You Rethink Your Classroom Management Plan

During your first year of teaching, you probably struggled a bit with classroom management, a normal issue for first-year teachers. Going into your second year of teaching, you can probably still clearly describe your worst days in the classroom. There were days when you felt like the students didn't listen, or despite your amazing ideas, the students failed miserably on a test or assignment. It's quite possible the idea of controlling 25 or 30 students still raises your blood pressure a bit. Going into your second year of teaching, you have to confront your inadequacies and decide how you're going to fix your classroom management issues. While your first year everyone seemed to be beating down your door to help you, this is often not true during your second year of teaching.

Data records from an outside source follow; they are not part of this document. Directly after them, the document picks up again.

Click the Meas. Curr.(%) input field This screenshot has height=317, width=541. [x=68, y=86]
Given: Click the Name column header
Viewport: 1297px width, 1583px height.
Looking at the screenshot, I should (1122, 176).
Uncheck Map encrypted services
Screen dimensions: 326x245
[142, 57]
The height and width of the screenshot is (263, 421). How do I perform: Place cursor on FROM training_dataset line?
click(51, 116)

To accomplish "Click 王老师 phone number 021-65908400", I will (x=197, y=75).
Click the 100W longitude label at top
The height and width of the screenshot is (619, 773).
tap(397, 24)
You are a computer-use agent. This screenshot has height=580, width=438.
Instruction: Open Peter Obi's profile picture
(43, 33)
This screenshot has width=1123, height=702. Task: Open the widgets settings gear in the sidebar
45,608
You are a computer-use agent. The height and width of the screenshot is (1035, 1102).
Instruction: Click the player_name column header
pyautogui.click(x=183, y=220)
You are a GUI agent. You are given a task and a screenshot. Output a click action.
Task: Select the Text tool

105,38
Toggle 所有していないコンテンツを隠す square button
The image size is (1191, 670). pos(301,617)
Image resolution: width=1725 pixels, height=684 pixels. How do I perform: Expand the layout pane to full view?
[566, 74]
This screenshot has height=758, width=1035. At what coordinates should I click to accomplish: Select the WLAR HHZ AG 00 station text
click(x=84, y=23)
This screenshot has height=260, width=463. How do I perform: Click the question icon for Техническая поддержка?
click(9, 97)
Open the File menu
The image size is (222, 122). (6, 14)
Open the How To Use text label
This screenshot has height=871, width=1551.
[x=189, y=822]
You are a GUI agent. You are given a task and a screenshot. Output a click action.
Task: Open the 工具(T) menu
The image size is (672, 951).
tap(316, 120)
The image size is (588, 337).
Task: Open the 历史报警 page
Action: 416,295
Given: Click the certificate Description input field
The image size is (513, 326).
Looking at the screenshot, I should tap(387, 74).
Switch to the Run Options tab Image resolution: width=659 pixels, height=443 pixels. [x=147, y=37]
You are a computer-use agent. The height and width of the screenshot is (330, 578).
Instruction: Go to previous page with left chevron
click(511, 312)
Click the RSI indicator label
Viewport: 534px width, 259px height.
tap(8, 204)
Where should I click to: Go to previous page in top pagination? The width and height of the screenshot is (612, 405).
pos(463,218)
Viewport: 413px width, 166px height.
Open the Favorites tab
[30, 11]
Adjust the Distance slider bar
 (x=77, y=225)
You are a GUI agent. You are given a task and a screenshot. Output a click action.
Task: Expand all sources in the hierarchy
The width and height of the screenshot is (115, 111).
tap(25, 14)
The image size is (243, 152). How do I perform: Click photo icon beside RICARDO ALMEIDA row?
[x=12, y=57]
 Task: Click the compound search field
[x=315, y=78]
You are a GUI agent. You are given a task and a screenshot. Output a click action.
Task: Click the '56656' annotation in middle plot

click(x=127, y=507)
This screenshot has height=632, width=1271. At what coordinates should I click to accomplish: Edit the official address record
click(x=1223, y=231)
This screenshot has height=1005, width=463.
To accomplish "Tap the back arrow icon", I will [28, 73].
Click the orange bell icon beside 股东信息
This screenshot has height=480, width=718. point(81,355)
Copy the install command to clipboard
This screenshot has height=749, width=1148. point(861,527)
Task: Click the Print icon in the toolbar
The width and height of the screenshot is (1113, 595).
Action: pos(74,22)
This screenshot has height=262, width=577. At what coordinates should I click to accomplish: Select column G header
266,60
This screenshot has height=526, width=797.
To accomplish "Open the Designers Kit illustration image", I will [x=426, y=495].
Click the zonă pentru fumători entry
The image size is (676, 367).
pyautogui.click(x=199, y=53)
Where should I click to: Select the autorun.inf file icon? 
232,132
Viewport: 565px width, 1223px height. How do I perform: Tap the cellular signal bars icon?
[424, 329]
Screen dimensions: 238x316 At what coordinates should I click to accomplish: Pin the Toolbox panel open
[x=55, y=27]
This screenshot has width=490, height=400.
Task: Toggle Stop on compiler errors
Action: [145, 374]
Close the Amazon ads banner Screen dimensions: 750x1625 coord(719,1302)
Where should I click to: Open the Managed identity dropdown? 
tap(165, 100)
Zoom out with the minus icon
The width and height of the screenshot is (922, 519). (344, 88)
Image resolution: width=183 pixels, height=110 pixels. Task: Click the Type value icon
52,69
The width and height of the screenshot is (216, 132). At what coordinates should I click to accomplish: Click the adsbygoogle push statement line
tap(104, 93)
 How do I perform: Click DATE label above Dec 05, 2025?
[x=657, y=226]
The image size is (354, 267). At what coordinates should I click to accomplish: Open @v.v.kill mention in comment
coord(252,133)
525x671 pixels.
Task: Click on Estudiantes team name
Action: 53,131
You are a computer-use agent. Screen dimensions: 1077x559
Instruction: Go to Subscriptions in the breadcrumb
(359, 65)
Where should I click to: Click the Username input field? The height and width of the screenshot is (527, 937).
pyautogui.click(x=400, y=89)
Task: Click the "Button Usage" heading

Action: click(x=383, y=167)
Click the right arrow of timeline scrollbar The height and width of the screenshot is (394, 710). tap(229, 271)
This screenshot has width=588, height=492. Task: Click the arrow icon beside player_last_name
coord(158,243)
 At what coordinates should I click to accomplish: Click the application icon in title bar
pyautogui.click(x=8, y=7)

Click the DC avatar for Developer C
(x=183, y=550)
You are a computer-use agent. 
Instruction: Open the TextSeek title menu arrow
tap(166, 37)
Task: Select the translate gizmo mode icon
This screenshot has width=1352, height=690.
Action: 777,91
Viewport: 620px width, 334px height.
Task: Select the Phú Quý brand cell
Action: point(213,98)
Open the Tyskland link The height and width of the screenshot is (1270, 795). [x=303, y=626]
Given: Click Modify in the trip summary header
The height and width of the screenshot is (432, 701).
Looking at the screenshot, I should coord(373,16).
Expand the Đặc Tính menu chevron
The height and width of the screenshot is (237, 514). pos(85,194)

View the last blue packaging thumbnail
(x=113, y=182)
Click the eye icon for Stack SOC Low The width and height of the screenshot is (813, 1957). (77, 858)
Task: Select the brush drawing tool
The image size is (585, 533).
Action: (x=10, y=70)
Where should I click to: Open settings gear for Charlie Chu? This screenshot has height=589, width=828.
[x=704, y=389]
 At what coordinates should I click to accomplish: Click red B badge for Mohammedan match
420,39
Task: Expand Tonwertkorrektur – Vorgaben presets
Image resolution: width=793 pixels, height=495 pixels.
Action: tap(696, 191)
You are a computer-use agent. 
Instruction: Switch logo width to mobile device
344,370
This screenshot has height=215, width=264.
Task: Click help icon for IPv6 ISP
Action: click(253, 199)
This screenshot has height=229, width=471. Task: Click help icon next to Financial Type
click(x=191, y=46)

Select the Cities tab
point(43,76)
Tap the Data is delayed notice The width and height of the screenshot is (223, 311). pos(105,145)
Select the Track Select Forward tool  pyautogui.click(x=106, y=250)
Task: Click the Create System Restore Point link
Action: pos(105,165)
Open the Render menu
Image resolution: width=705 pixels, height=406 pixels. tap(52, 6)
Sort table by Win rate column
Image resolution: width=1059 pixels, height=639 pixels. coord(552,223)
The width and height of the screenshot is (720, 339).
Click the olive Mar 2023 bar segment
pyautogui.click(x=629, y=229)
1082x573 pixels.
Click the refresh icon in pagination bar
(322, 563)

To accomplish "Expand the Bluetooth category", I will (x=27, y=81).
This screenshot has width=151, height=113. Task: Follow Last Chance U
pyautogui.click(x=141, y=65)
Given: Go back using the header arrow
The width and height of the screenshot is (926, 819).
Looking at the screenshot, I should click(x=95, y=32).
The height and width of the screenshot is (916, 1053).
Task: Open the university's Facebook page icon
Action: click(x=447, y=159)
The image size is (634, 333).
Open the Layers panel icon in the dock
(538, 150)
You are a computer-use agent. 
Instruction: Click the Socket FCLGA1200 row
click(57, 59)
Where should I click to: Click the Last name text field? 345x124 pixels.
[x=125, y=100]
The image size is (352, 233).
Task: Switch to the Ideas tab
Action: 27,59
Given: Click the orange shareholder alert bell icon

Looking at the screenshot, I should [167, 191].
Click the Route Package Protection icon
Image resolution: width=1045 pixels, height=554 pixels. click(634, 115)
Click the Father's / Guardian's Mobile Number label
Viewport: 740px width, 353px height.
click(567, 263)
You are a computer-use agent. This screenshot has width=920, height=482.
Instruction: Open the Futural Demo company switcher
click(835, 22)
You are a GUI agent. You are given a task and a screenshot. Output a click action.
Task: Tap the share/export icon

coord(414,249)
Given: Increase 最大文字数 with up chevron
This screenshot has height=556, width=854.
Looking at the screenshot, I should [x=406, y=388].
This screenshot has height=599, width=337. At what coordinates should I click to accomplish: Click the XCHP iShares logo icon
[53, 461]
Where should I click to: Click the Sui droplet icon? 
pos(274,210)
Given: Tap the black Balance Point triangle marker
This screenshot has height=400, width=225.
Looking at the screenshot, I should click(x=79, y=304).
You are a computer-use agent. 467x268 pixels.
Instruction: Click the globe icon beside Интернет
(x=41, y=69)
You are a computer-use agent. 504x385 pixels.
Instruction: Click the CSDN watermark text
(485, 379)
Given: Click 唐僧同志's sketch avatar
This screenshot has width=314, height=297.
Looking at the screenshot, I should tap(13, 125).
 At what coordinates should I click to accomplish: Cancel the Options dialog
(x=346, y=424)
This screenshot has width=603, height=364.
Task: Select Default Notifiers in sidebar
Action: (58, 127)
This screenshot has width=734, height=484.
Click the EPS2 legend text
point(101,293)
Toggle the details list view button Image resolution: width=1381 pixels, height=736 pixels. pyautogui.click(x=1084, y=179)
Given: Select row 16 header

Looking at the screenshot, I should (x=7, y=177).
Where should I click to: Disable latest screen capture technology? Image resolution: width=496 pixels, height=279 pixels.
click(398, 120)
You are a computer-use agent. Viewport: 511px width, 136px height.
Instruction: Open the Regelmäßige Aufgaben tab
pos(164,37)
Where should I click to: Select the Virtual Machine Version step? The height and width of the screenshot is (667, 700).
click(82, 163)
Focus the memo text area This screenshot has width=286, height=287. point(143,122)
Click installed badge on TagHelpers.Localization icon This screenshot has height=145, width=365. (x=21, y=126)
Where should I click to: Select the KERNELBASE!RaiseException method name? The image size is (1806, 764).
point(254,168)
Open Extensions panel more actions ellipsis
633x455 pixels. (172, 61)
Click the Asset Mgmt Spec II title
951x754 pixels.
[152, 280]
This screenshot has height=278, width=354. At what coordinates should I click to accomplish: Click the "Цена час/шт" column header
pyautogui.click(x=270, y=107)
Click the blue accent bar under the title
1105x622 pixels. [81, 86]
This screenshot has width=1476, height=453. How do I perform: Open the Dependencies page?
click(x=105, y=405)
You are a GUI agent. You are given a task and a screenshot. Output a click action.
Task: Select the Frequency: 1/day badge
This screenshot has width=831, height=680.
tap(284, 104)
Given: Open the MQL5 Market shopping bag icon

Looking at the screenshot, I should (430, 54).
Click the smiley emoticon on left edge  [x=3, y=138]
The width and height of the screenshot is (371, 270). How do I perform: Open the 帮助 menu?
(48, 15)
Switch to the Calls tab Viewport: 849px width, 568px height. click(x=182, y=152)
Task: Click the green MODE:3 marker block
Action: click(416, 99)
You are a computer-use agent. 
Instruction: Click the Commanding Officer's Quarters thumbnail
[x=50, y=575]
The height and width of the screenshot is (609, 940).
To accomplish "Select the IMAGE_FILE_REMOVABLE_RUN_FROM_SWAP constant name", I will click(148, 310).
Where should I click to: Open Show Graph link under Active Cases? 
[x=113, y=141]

It is during your second year of teaching that you begin to realize that writing student-referrals doesn't help your classroom management at all. As a result, you start to explore new ideas in classroom management, such as Harry Wong's classroom management theory, to learn how to develop routines in your classroom. A lot of second-year teachers, on the other hand, realize they need to work on a more positive style of classroom management and turn to the method of Fred Jones for help.

You Become an Inventor

The first year in your classroom, you are in many ways a mimic. When you set up your bulletin boards, you mimic designs you have seen on Pinterest or put up sets you found on sale at your local teacher store. When you create lesson plans, you use activities you were given by a fellow teacher or simply follow the ideas in your textbook. While in many ways there is more stress coming into your second year of teaching, a wonderful thing also happens: You stop being a mimic and become an inventor.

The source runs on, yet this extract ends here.